From early 1998 through early 2003, Eric Rudolph’s elusiveness was a running joke. It was a lot like Saturday Night Live (when SNL was still funny and relevant) and the Weekend Update report that Spanish strongman Generalissimo Francisco Franco was ‘still dead.’
What Rudolph did was not funny. He planted bombs in Atlanta and Birmingham, targeting abortion clinics gay bars and the 1996 Olympics. But the federal task force set up to capture him was a Keystone Kops affair that failed miserably in its efforts to bring him in.
That task force of local, state and federal law enforcement was headed up by none other than the junior Senator from the state of Alabama.
President Bill Clinton appointed Jones as the US Attorney for the Northern District of Alabama in August 1997. He became point man for the task force in 1998.
For the next five years, Rudolph successfully evaded capture. He wasn’t caught until May 2003 when a rookie cop in a small town in North Carolina saw a bum rummaging through garbage for breakfast. Five years. Millions of federal dollars. And it took the sharp eye of a 21-year old Barney Fife to bring him in.
When Jones ran in the 2017 special election to fill the seat left by former Senator and eventual Attorney General Jeff Sessions, President Donald Trump correctly labeled him as ‘soft on crime.’ Local and national media raced to his defense and gave him all the bandwidth and column inches he needed to talk about his ‘record as a prosecutor.’
But no one asked about his miserable role in the task force that couldn’t find just one man. One man who had no outside help, no money, no job, no nothing. That one man was atop the FBI’s Most Wanted List for five years and had a $1 million bounty on his head.
Ask him today why a former federal prosecutor sits on exactly zero Senate committees with responsibility for law enforcement. Ask him why he has sponsored exactly zero Senate bills on the issues of crime and law enforcement.
He won’t answer because the one opportunity he had as a federal prosecutor came up empty. For five years.

::::

Copy the Rudolph task force piece from "President Bill Clinton" to "Fife to bring him in.", switching "rookie cop" to "young officer".

[Supplied information]
::::

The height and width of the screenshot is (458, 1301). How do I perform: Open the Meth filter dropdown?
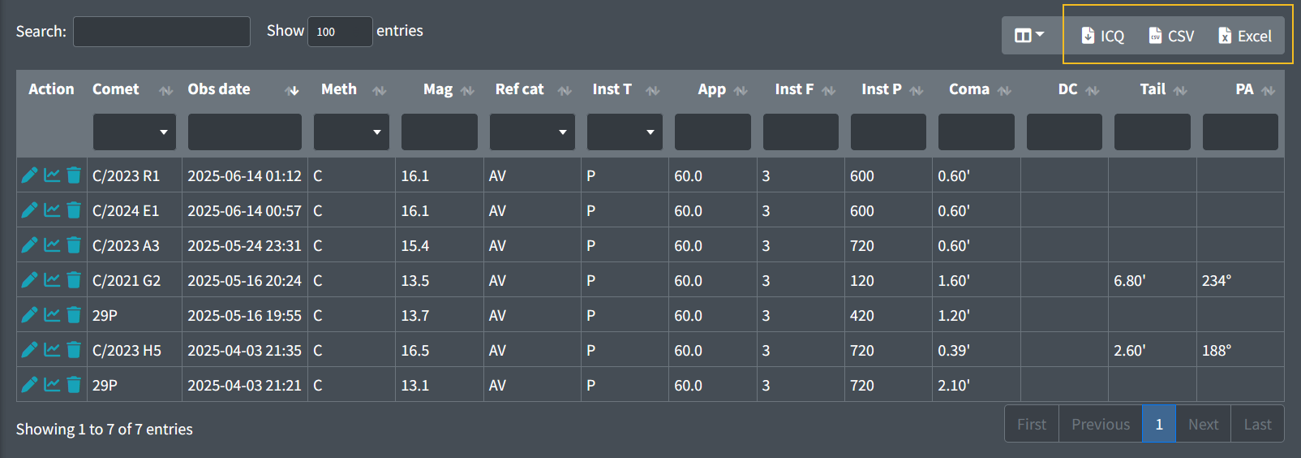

::::

[Solution to this exercise]
President Bill Clinton appointed Jones as the US Attorney for the Northern District of Alabama in August 1997. He became point man for the task force in 1998.
For the next five years, Rudolph successfully evaded capture. He wasn’t caught until May 2003 when a young officer in a small town in North Carolina saw a bum rummaging through garbage for breakfast. Five years. Millions of federal dollars. And it took the sharp eye of a 21-year old Barney Fife to bring him in.